Set down, character for character, everything in the records below from the line holding "Instruction: Click the Extended" down to the line holding "Task: Choose the 商品图册 quick action", and no other line.

-- Exercise data follows --

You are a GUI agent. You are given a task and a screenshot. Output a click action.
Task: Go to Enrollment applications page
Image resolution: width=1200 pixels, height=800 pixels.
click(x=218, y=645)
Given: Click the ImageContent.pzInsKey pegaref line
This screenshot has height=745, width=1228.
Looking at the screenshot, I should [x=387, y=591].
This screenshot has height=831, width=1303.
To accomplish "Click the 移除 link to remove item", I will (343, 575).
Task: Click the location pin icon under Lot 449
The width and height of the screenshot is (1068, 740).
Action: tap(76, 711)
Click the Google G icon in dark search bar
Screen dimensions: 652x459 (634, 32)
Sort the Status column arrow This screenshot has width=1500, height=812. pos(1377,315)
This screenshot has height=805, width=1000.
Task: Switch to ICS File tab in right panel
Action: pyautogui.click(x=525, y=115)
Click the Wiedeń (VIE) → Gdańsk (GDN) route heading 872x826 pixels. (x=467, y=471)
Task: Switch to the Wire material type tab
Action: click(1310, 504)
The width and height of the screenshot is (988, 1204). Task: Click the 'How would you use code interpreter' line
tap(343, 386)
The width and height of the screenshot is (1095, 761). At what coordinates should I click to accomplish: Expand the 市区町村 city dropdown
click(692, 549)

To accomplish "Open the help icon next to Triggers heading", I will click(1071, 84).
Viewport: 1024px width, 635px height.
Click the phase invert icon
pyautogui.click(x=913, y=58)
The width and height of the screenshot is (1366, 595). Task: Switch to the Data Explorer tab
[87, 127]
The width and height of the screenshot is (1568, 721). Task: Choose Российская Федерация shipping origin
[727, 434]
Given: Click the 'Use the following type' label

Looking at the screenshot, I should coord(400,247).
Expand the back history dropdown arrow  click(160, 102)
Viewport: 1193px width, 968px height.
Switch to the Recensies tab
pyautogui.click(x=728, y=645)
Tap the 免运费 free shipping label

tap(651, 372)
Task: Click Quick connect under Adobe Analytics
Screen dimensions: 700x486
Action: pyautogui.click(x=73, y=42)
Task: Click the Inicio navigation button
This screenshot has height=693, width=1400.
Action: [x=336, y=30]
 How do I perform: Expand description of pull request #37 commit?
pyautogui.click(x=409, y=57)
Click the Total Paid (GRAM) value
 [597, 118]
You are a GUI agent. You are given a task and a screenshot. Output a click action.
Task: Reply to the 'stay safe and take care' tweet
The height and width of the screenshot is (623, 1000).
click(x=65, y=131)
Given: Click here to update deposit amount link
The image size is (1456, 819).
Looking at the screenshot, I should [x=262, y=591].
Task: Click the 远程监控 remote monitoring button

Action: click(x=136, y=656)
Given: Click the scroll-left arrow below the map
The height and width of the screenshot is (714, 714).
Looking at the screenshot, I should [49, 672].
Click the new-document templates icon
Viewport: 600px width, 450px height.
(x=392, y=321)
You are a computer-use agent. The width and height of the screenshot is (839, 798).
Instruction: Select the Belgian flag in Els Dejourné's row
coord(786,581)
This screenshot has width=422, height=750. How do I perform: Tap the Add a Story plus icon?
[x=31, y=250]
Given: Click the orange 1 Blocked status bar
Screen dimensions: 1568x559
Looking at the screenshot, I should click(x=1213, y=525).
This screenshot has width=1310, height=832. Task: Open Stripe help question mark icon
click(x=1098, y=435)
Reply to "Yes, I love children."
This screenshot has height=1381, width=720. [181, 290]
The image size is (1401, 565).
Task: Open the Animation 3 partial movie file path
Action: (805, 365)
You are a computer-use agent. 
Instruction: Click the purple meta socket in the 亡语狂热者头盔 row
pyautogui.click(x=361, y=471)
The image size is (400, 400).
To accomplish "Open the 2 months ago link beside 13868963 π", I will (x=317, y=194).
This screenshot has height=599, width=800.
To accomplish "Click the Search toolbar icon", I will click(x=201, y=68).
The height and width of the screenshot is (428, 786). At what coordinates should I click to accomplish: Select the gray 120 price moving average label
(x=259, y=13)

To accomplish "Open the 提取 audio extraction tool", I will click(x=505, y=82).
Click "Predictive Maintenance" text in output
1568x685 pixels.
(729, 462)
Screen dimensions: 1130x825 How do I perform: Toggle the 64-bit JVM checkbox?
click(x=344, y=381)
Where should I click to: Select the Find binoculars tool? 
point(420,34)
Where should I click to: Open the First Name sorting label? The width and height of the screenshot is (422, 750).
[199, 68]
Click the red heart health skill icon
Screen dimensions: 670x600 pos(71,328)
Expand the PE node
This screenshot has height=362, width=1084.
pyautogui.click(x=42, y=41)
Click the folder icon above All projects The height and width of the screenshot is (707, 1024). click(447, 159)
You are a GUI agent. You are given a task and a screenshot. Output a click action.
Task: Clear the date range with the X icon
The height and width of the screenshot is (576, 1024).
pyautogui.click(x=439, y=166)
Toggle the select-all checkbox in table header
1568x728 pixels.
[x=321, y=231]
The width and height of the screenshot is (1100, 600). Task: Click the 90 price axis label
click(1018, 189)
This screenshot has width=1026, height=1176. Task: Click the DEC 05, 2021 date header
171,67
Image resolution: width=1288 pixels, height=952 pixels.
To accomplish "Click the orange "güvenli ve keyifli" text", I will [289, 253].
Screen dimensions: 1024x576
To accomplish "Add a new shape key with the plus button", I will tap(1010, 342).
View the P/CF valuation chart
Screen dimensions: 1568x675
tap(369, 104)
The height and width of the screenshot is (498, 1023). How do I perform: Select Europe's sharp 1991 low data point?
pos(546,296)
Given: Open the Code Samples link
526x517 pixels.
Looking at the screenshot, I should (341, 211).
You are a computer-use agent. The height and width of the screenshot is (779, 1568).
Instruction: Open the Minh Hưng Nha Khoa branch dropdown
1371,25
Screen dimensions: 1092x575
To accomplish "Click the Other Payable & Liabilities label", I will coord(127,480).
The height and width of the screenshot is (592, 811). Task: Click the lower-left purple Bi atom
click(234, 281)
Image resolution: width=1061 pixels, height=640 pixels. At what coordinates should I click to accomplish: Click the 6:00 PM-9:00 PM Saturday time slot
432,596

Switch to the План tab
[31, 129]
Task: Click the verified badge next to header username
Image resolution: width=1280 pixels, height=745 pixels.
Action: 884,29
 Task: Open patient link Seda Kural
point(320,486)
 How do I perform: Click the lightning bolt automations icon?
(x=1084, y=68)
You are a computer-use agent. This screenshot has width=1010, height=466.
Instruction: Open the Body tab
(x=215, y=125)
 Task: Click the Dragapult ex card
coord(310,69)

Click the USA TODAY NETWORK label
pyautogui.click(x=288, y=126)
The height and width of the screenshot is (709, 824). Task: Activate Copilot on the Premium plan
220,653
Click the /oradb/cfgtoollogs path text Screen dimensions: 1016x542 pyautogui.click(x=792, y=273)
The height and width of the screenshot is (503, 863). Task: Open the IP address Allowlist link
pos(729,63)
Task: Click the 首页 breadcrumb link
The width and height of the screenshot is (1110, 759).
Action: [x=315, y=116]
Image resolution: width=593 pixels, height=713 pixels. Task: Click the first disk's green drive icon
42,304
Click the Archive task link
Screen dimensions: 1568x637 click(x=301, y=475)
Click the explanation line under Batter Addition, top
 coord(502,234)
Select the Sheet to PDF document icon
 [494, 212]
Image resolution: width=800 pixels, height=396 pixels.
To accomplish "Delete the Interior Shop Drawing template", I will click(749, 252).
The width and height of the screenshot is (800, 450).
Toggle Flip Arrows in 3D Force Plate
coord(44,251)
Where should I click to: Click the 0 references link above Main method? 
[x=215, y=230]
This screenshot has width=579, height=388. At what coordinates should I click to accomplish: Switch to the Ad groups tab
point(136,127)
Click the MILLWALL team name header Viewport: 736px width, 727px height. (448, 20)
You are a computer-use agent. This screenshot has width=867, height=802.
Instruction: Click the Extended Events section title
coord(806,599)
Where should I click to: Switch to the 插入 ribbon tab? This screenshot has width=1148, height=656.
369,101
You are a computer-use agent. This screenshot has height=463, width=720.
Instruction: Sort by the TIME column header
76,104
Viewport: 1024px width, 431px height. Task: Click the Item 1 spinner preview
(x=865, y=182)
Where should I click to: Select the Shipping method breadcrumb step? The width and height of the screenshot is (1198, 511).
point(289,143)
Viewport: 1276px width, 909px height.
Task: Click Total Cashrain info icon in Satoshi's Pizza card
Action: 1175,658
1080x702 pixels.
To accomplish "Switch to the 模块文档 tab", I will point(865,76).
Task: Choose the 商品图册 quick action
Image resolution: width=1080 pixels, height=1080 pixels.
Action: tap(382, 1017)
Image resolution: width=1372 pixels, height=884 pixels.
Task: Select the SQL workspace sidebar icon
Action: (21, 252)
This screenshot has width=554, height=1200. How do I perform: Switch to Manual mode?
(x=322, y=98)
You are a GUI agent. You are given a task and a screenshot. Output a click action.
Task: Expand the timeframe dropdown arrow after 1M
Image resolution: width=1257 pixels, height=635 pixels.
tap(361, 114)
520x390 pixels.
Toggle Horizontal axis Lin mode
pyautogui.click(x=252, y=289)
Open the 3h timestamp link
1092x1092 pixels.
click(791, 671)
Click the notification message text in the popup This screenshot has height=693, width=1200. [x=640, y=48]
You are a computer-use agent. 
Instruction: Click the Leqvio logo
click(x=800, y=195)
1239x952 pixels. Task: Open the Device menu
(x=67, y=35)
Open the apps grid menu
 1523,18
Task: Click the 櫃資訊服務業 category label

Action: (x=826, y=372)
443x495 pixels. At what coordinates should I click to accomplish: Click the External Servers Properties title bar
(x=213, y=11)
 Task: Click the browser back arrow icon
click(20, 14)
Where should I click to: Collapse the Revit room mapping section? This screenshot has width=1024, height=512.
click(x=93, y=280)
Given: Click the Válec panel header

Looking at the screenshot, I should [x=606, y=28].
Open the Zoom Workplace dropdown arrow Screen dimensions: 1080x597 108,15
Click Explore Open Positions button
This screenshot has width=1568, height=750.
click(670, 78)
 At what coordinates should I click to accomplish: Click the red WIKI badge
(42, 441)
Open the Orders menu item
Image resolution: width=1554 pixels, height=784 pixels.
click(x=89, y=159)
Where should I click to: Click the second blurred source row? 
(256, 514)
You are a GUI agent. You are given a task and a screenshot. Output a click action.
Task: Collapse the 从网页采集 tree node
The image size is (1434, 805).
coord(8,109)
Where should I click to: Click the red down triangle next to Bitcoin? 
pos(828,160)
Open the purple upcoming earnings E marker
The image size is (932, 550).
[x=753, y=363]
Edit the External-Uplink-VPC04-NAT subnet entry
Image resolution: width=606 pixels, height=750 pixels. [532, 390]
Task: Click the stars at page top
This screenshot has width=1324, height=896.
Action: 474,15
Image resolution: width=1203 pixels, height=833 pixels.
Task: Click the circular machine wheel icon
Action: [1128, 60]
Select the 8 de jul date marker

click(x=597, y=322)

-- Exercise data concluded --

**Answer space**.
Instruction: Click the Extended Events section title
coord(806,599)
Where should I click to: Switch to the 插入 ribbon tab? This screenshot has width=1148, height=656.
369,101
You are a computer-use agent. This screenshot has height=463, width=720.
Instruction: Sort by the TIME column header
76,104
Viewport: 1024px width, 431px height. Task: Click the Item 1 spinner preview
(x=865, y=182)
Where should I click to: Select the Shipping method breadcrumb step? The width and height of the screenshot is (1198, 511).
point(289,143)
Viewport: 1276px width, 909px height.
Task: Click Total Cashrain info icon in Satoshi's Pizza card
Action: 1175,658
1080x702 pixels.
To accomplish "Switch to the 模块文档 tab", I will point(865,76).
Task: Choose the 商品图册 quick action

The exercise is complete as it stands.